The Flower Fairies themselves are small, childlike fairies, often with butterfly-like wings. Cute and sweet-natured, if occasionally mischievous, they are each associated with a different flowering plant, and dressed to resemble that plant.
The books in the series are:
- Flower Fairies of the Spring (1923)
- Flower Fairies of the Summer (1925)
- Flower Fairies of the Autumn (1926)
- A Flower Fairy Alphabet (1934)
- Flower Fairies of the Trees (1940)
- Flower Fairies of the Garden (1944)
- Flower Fairies of the Wayside (1948)
- Flower Fairies of the Winter (1985)
More information about the Flower Fairies, including illustrations of the fairies and a biography of the author, can be found on their official website.

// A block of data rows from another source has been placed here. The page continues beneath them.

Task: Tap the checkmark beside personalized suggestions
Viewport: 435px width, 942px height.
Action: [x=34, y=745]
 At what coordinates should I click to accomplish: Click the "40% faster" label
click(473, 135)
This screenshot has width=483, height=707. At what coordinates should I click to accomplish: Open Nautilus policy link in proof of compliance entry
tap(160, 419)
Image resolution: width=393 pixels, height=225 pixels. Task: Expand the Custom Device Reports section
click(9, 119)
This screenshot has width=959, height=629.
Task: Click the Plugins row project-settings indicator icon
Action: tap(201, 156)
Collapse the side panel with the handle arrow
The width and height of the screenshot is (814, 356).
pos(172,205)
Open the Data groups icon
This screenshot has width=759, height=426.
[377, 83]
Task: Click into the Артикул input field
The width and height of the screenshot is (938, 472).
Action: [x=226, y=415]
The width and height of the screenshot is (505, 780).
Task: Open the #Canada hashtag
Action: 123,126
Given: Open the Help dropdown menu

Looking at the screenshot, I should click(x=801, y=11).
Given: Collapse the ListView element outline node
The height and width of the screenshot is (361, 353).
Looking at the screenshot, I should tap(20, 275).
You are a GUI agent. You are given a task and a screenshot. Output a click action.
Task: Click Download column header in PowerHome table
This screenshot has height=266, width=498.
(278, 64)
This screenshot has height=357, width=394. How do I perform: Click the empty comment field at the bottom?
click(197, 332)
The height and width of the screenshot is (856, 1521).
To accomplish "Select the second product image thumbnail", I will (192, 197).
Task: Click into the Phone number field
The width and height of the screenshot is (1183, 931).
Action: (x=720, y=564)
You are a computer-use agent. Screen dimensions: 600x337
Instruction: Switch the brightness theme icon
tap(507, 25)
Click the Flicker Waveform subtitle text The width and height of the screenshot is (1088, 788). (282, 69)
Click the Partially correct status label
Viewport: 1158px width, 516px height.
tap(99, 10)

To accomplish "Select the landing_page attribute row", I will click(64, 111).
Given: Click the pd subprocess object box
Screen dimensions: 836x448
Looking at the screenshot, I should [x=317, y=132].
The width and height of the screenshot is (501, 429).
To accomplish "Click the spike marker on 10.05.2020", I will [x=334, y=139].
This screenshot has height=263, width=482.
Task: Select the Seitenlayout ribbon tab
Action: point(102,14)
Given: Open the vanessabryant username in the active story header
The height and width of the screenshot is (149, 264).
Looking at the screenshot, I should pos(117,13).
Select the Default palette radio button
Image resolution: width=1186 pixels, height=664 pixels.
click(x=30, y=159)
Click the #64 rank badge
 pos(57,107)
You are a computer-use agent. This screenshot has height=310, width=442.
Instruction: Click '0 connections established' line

The Flower Fairies provide examples of:
- Anthropomorphic Personification
- Common Meter: Used in some of the poems, such as "Christmas Tree" and "Sycamore".
- Don't Try This At Home: Readers are warned against playing with poisonous laburnum pods.
- I Just Want to Be Beautiful: From the alphabet, poor Fairy U.
- Our Fairies Are Different: They're small, winged and associated with flowers.
- Reasonable Authority Figure: The Golden Kingcup Fairy.
- Shown Her Work: The flowers Barker has drawn are all true to their real life counterparts. Even more impressive seeing as she had to draw both the flowers and the children used for her models at an equal scale.